Nav: Home

Cloud seeding for snow: Does it work? Scientists report first quantifiable observations

January 24, 2018

For the first time, scientists have obtained direct, quantifiable observations of cloud seeding for increased snowfall -- from the growth of ice crystals, through the processes that occur in clouds, to the eventual snowfall.

The National Science Foundation (NSF)-supported project, dubbed SNOWIE (Seeded and Natural Orographic Wintertime Clouds -- the Idaho Experiment), took place from Jan. 7 to March 17, 2017, in and near Idaho's Payette Basin, located approximately 50 miles north of Boise.

The research was conducted in concert with the Boise-based Idaho Power Company, which provides a large percentage of its electrical power through hydroelectric dams.

Throughout the Western U.S. and in other semi-arid mountain regions across the globe, water supplies are maintained primarily through snowmelt. Growing human populations place a higher demand on water, while warmer winters and earlier springs reduce snowpack and water supplies. Water managers see cloud seeding as a potential way of increasing winter snowfall.

"But no one has had a comprehensive set of observations of what really happens after you seed a cloud," says Jeff French, an atmospheric scientist at the University of Wyoming (UW) and SNOWIE principal investigator. "There have only been hypotheses. There have never been observations that show all the steps in cloud seeding."

French is the lead author of a paper reporting the results, published in today's issue of the journal Proceedings of the National Academy of Sciences. Co-authors of the paper are affiliated with the University of Colorado- Boulder, University of Illinois at Urbana-Champaign, the National Center for Atmospheric Research, and the Idaho Power Company.

What is asked.
(a) According to the cloud seeding article, during what dates did the SNOWIE project take place?
(b) Write the next part of the cloud seeding article, beginning after its last sentence.
The entries that come next bear no relation to the cloud seeding article.

Entries supplied.
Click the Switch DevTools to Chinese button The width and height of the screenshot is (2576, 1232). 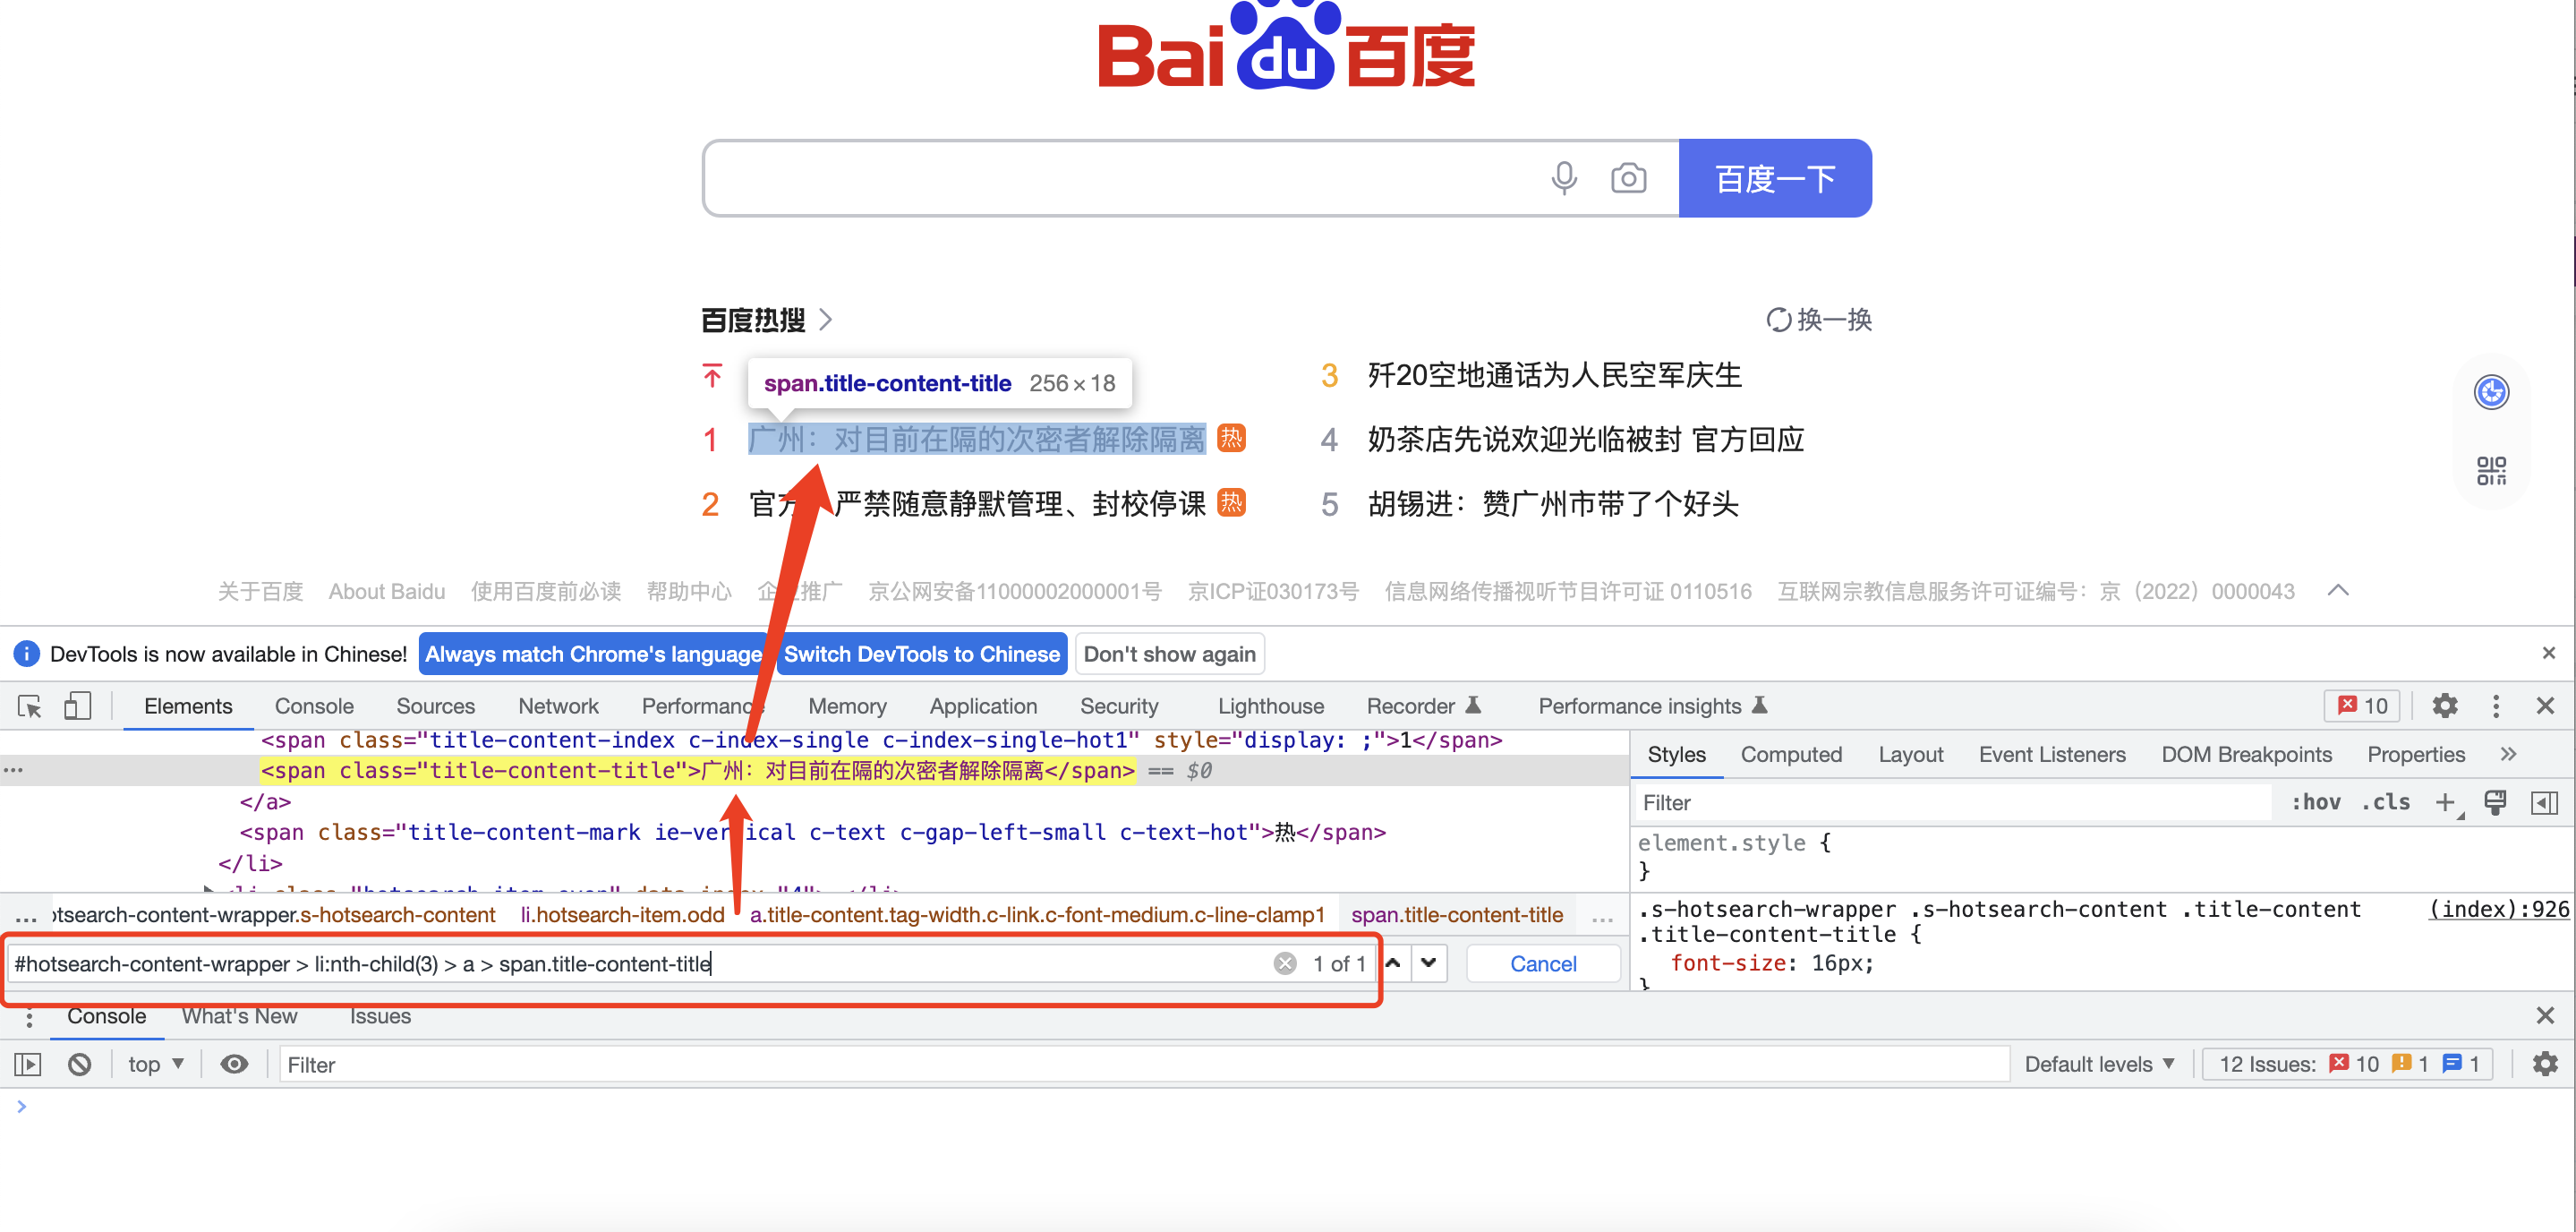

---

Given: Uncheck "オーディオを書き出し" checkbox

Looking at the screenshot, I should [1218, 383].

...

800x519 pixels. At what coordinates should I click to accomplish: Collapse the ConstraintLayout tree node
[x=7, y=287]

Answer set.
(a) From Jan. 7 to March 17, 2017.

(b)
French credited modern technology with making the detailed cloud-seeding observations possible, citing the use of ground-based radar as well as radar on UW's King Air research aircraft and multiple flights over the mountains near Boise.

"This research shows that modern tools can be applied to longstanding scientific questions," says Nick Anderson, a program director in NSF's Division of Atmospheric and Geospace Sciences, which funded the study. "We now have direct observations that seeding of certain clouds follows a pathway first theorized in the mid-20th century."

Cloud seeding stimulates snowfall by releasing silver iodide into clouds from the air or from ground-based generators. In the SNOWIE project, an aircraft supported by the Idaho Power Company released the silver iodide, while the UW King Air took measurements to monitor the silver iodide's impact.

Cloud seeding occurred during 21 flights. During three flights, Idaho Power was forced to suspend cloud seeding because there was already so much snow in the Idaho mountains, French says. The UW King Air made 24 flights lasting four to six hours each, the last three monitoring natural snowfall activity.

Numerical modeling of precipitation measurements was conducted using a supercomputer nicknamed Cheyenne at the NCAR-Wyoming Supercomputing Center.

The numerical models simulated clouds and snowfall over the Payette Basin, as created both in natural storms and with cloud seeding. The models are enabling researchers to study storms where measurements have not been obtained in the field.

"In the long-term, we will be able to answer questions about how effective cloud seeding is, and what conditions may be needed," says French. "Water managers and state and federal agencies can make decisions about whether cloud seeding is a viable option to add additional water to supplies from snowpack in the mountains."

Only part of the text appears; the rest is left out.